The scale of the shift is difficult to ignore. According to Metapack’s Ecommerce Delivery Benchmark Report 2026, 78% of consumers have used AI tools during the past 12 months, rising to 93% among under-35s. ChatGPT alone has been used by 52% of consumers overall and 74% of those under 35.

More importantly for retailers, AI is no longer just helping people write emails or answer questions. It is influencing buying decisions.

The Ecommerce Delivery Benchmark Report found that 28% of consumers have already used chat-based AI tools for shopping-related tasks, increasing to 40% among consumers under 45.

AI-driven shopping behaviour is fundamentally different from traditional ecommerce.

“AI doesn’t act or browse like humans. It filters. It shortlists. It removes options. It simplifies decisions,” said Richard Lim, Chief Executive Officer at Retail Economics, in the Debrief: 2026 Delivery Trends session at TDC.

That distinction matters because it changes how products are discovered today. Traditional ecommerce journeys often involved consumers browsing multiple websites, comparing options, and gradually narrowing their choices. AI assistants are compressing that process. They are reducing friction, summarising information, and presenting consumers with a smaller set of recommendations that already meet their requirements.

Consumers see clear value in this. The most commonly cited benefits of AI-assisted shopping are saving time and effort (48%), finding better deals (47%), clarifying information and comparisons (36%), and discovering products (34%), according to the Ecommerce Delivery Benchmark Report.

As Lim explained during the session, AI is not simply changing how consumers search. It is changing how they decide.

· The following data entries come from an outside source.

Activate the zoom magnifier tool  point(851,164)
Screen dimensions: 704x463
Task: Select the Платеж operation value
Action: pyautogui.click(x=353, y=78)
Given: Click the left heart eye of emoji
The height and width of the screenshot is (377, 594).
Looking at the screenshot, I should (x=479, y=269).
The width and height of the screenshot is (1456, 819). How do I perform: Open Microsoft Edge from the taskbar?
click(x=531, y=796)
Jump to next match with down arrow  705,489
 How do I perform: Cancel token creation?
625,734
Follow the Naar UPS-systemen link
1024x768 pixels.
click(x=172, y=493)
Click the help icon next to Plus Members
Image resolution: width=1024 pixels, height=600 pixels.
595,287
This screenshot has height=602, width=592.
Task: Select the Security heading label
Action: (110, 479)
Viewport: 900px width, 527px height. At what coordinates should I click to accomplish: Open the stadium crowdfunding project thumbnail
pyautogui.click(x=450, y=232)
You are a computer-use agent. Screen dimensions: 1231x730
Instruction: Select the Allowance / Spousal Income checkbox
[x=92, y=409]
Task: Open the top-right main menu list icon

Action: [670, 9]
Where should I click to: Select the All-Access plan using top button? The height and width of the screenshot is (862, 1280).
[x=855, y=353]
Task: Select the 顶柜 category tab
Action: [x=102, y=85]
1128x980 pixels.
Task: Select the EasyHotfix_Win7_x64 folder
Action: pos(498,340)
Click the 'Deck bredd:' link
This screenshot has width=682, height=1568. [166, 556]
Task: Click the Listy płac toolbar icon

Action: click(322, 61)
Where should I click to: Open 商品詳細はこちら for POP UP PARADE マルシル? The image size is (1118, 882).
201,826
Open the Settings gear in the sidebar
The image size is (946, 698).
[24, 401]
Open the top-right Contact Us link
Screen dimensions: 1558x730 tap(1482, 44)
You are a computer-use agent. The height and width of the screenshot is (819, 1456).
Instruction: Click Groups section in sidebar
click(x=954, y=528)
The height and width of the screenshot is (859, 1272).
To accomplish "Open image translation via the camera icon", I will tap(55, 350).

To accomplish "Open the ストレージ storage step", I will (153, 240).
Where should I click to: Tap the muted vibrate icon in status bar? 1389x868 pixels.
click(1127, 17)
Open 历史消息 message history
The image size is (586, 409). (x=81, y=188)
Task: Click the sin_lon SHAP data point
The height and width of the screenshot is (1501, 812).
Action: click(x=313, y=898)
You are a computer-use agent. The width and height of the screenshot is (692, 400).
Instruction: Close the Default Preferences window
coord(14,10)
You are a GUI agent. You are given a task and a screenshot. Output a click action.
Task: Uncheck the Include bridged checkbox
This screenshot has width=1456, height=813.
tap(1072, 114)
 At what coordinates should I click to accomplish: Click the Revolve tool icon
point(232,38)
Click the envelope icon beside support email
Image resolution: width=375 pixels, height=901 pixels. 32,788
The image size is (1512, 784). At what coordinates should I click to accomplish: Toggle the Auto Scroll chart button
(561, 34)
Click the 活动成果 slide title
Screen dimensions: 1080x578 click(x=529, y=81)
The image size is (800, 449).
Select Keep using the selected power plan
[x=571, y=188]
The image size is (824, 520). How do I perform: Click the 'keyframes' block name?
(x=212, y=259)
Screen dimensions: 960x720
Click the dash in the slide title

The algorithm is the new customer

Today, most AI shopping experiences remain assistive. Consumers ask questions, AI provides recommendations, and shoppers retain control over the final purchase decision. However, the industry is already moving towards a more sophisticated approach.

The Ecommerce Delivery Benchmark Report outlines four stages of evolution:

  • AI-assisted commerce
  • Semi-autonomous agents
  • Fully agentic commerce
  • Agent-to-agent commerce

The critical point is that AI systems evaluate retailers differently from people. Humans may respond to emotion, brand affinity, or marketing messages. AI agents rely on structured information, measurable performance, and objective signals.

As AI assistants become more influential in shaping purchase decisions, retailers will increasingly be assessed on factors such as:

  • Product availability and inventory accuracy
  • Delivery speed and reliability
  • Returns policies and convenience
  • Pricing transparency
  • Customer satisfaction and operational performance

In this environment, operational excellence becomes part of discoverability. Retailers that provide consistent, reliable, and clearly communicated experiences are more likely to be recommended by AI systems that are optimising for customer outcomes.

The shift toward agentic commerce is no longer theoretical. It is already underway.

Why delivery has become a strategic signal

One of the clearest findings from the Ecommerce Delivery Benchmark Report is that delivery continues to play a decisive role in customer choice.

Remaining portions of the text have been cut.